Tidak langsung menjawab pertanyaan Adiknya, Seijuro mengganti pakaiannya dengan kaos polos. Memutar kunci mobil untuk menyalakannya, Seijuro melirik Adiknya. "Kau tahu jika Yukio-san memiliki adik, Tetsuya?"
Tetsuya menatap Kakaknya dengan alis terangkat, tanpa diperjelas Seijuurou paham artinya. "Aomine Daiki. Tempramen tingginya sama dengan Yukio-san,"

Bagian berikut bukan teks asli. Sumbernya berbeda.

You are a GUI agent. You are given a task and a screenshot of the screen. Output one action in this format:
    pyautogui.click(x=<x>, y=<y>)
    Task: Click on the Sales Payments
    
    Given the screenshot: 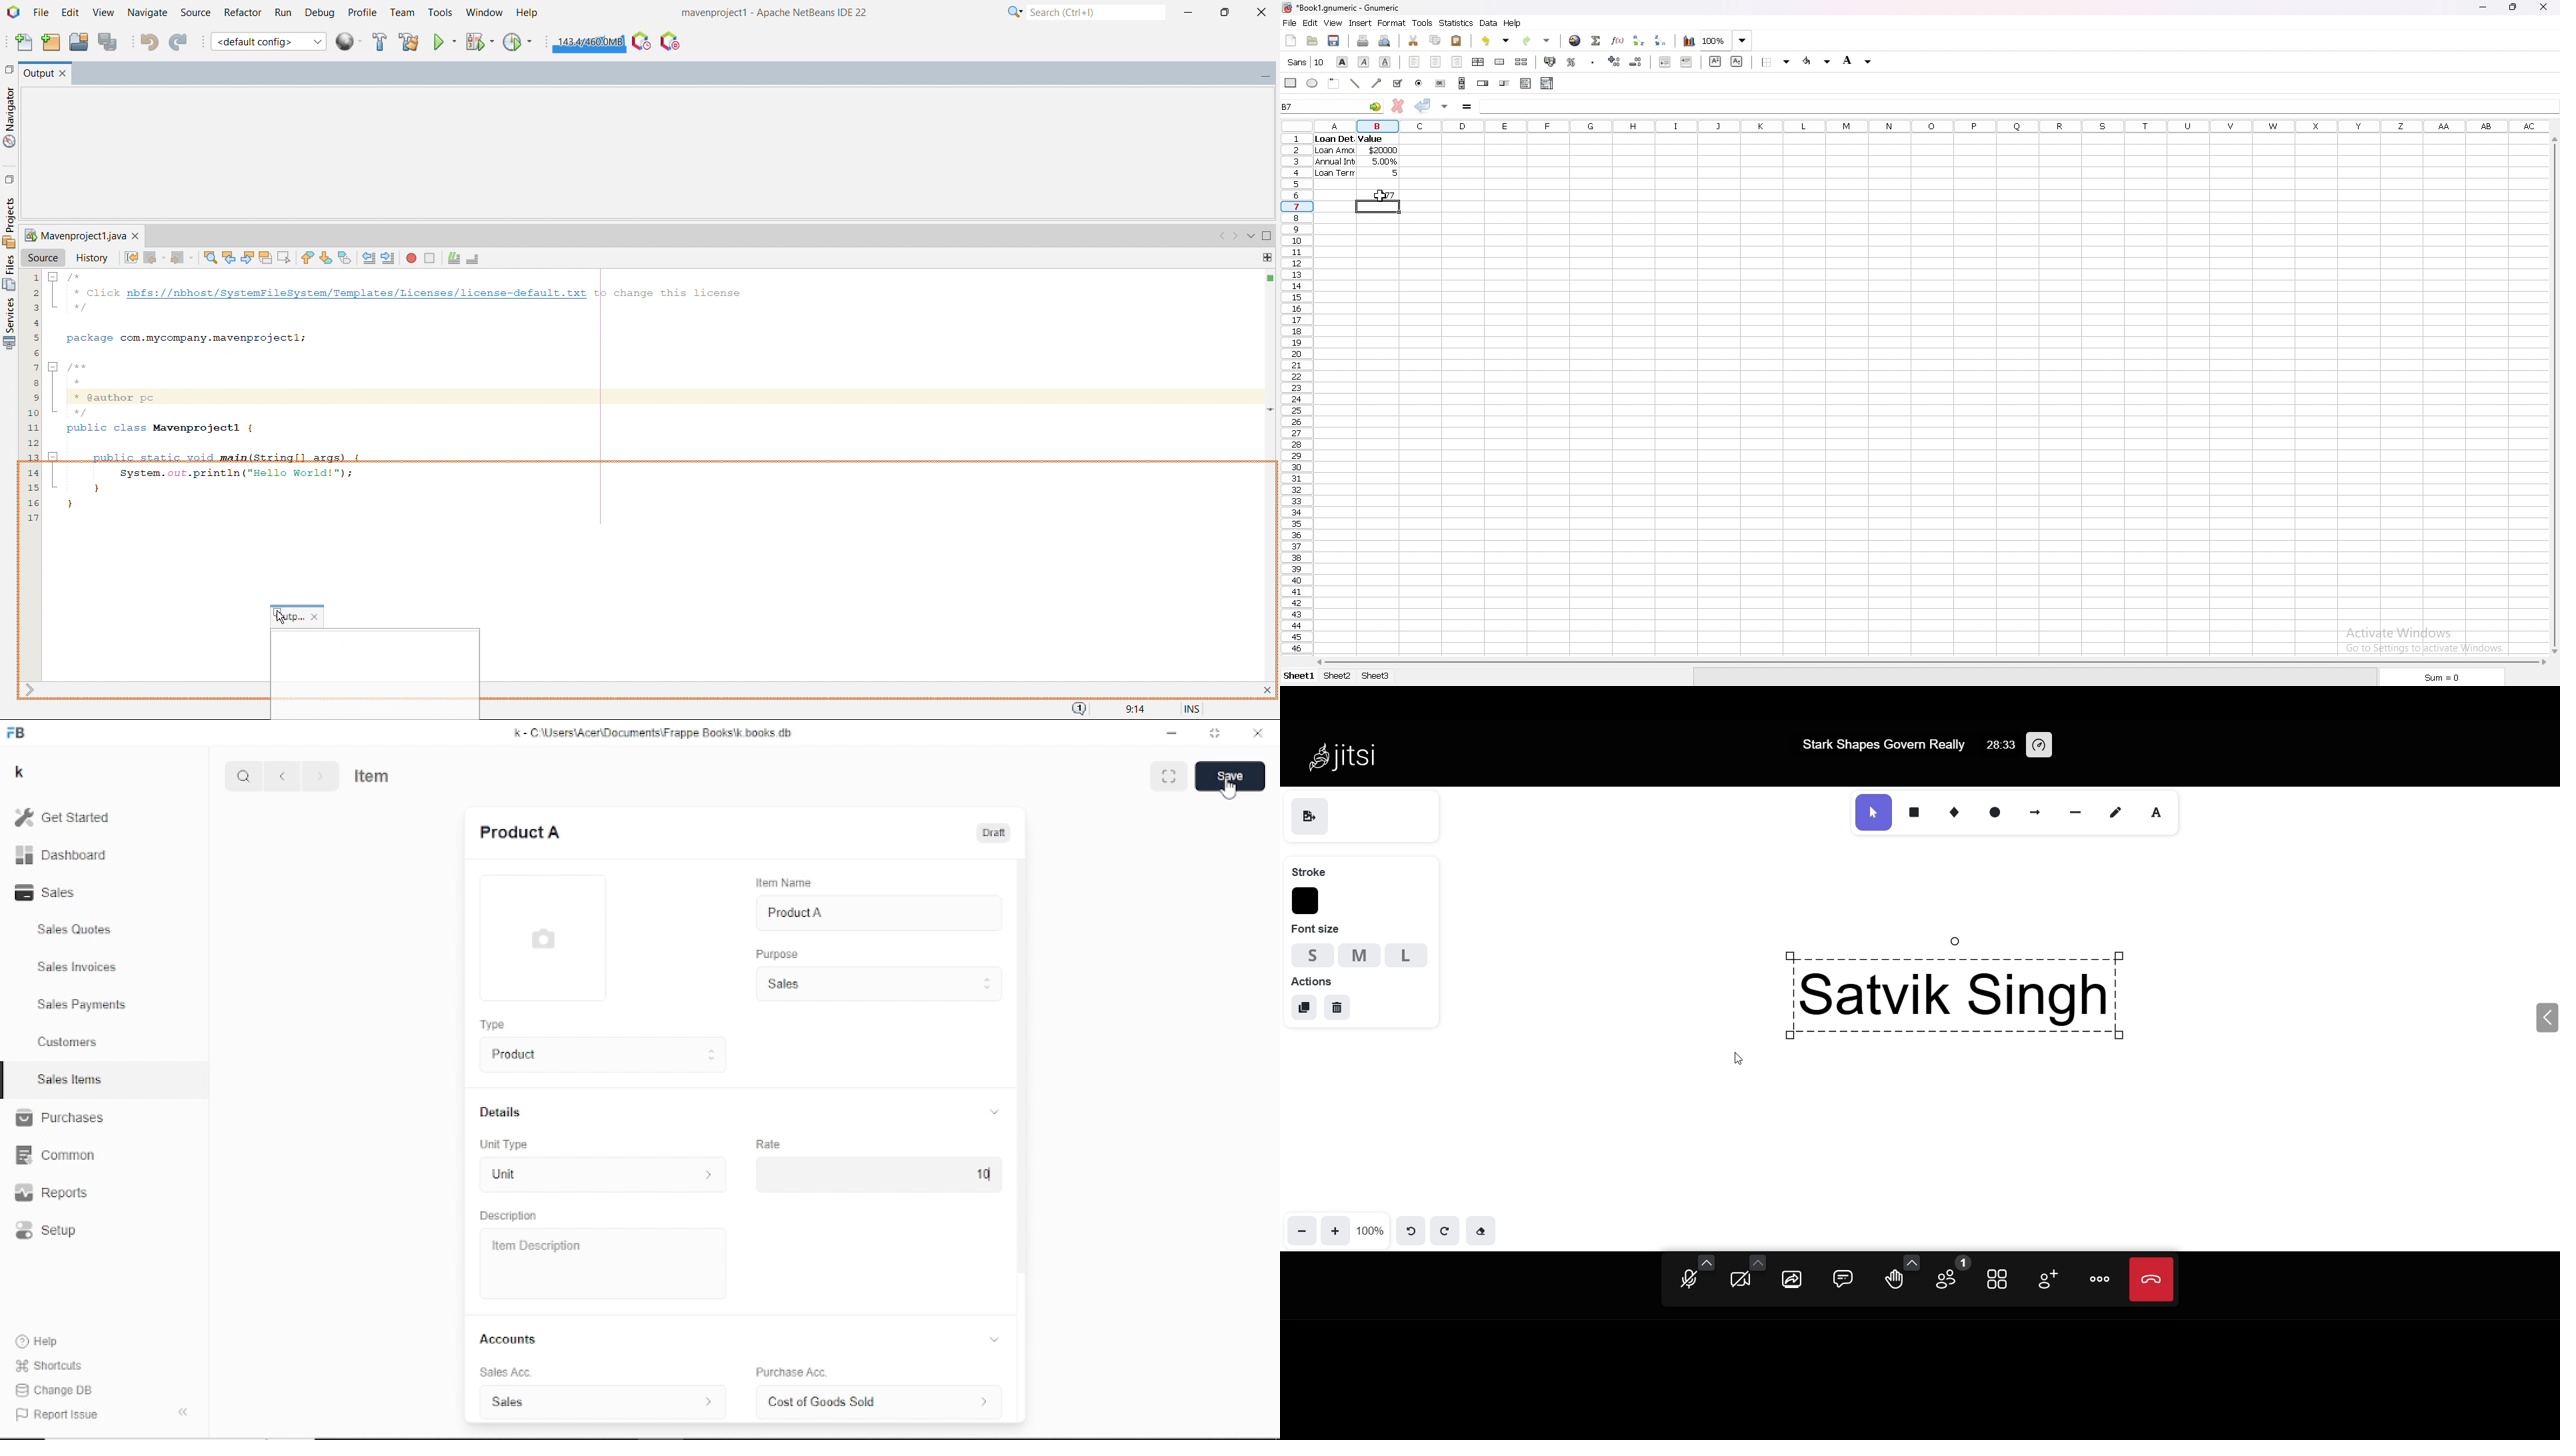 What is the action you would take?
    pyautogui.click(x=83, y=1004)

"Oh, entah kenapa sekarang aku tidak terlalu terkejut jika dia menantang Aniki" sahut Tetsuya tidak peduli, rasa tertariknya tadi tiba-tiba lenyap. Keluarga Aomine memang terkenal akan tempramen dan standar respect yang tinggi, meski begitu Tetsuya baru mengetahui jika ada anggota Aomine lain yang masih hidup selain Yukio-san setelah insiden waktu itu.
"Heh, sesuai dugaanku. Masa SMA akan lebih menarik," Seijuurou menyeringai tipis diikuti gelengan kepala pelan dari Tetsuya. "Hari ini kau saja yang menjenguk Otou-sama. Aku tidak ingin penyakit Otou-sama semakin parah dengan melihatku, lagipula aku masih ada perlu di Kyoto setelah ini"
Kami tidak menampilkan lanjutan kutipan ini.